Il existerait deux traditions parallèles d'éthique médicale du primum non nocere, l'une qui est celle de ne pas nuire (prioritairement d'abord, ou à défaut au moins), l'autre qui est d'aider et de minimiser le mal, ou en termes modernes d'éviter une prise de risque défavorable, inutile ou injustifiée, notamment dans le cadre d'une doctrine du double effet[4],[14].
La première attitude insiste sur l'abstention ou l'attente, il s'agit d'une éthique de la vertu (centrée sur les motivations de l'agent), la seconde qui insiste sur une action nécessaire[14] est parfois interprétée comme un conséquentialisme (centrée sur le résultat de l'action) ou au contraire comme une éthique déontologique (centrée sur des devoirs positifs ou négatifs, par conformité à des règles)[4].

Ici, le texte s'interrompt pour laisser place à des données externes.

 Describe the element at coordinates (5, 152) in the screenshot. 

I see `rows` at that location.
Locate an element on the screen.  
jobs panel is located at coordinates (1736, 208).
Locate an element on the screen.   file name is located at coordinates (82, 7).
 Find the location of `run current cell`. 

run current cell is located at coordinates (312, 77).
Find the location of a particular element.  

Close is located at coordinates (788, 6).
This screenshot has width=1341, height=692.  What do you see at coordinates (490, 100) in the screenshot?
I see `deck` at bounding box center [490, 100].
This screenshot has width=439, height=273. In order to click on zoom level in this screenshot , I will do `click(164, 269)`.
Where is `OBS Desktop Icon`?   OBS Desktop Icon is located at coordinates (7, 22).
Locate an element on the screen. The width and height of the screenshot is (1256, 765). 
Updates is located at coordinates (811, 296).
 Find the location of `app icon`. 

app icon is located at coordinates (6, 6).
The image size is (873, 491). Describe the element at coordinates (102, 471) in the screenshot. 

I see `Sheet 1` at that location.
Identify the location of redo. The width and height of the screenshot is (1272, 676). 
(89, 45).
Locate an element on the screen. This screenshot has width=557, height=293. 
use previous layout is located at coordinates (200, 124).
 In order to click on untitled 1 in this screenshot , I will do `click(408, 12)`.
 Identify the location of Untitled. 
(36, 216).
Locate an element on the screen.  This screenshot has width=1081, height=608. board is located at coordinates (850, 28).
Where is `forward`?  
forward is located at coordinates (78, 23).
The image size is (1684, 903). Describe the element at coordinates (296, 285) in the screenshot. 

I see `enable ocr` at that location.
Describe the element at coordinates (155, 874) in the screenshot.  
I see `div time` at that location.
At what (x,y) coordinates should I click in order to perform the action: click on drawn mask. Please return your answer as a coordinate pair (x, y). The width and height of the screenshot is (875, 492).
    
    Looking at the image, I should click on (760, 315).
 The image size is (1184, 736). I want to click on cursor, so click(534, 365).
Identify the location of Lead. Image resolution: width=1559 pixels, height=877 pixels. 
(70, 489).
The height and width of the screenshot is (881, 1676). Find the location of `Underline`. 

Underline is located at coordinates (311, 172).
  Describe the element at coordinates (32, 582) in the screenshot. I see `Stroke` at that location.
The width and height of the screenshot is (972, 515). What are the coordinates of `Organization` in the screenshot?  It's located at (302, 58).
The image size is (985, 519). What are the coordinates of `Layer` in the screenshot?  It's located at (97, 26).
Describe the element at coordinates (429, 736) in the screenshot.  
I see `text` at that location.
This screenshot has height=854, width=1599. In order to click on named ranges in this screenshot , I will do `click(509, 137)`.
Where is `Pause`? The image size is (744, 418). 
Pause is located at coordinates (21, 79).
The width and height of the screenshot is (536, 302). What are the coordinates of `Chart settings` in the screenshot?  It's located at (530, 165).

En France, le code de déontologie médicale, dans les devoirs du médecin envers les patients, pose l'interdit du risque injustifié dans son article 40 (ou article R4127-40 du code de santé publique) : « Le médecin doit s'interdire, dans les investigations et interventions qu'il pratique comme dans les thérapeutiques qu'il prescrit, de faire courir au patient un risque injustifié »[15].
En mars 2020, l'Académie des sciences et l'Académie nationale de médecine publient un communiqué commun intitulé « Primum non nocere » pour rappeler que l'utilisation incontrôlée d'un médicament, en dehors d'une validation scientifique, comporte des effets néfastes. Ces risques sont :
rendre plus complexe voire impossible l’évaluation de son éventuelle efficacité, induire des effets indésirables ou provoquer par interaction médicamenteuse des conséquences négatives sur l’effet d’autres traitements. Il peut enfin induire une pénurie du médicament pour les patients qui en ont besoin dans le contexte d’une autre pathologie[16].